[Dataset entries]
◆ ◆ ◆ ◆ ◆ ◆ ◆

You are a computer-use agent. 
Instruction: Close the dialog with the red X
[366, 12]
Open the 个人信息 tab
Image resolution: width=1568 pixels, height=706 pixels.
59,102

◆ ◆ ◆ ◆ ◆ ◆ ◆

Reproduce all entries. Keep them exact.

### Task result
You are a computer-use agent. 
Instruction: Close the dialog with the red X
[366, 12]
Open the 个人信息 tab
Image resolution: width=1568 pixels, height=706 pixels.
59,102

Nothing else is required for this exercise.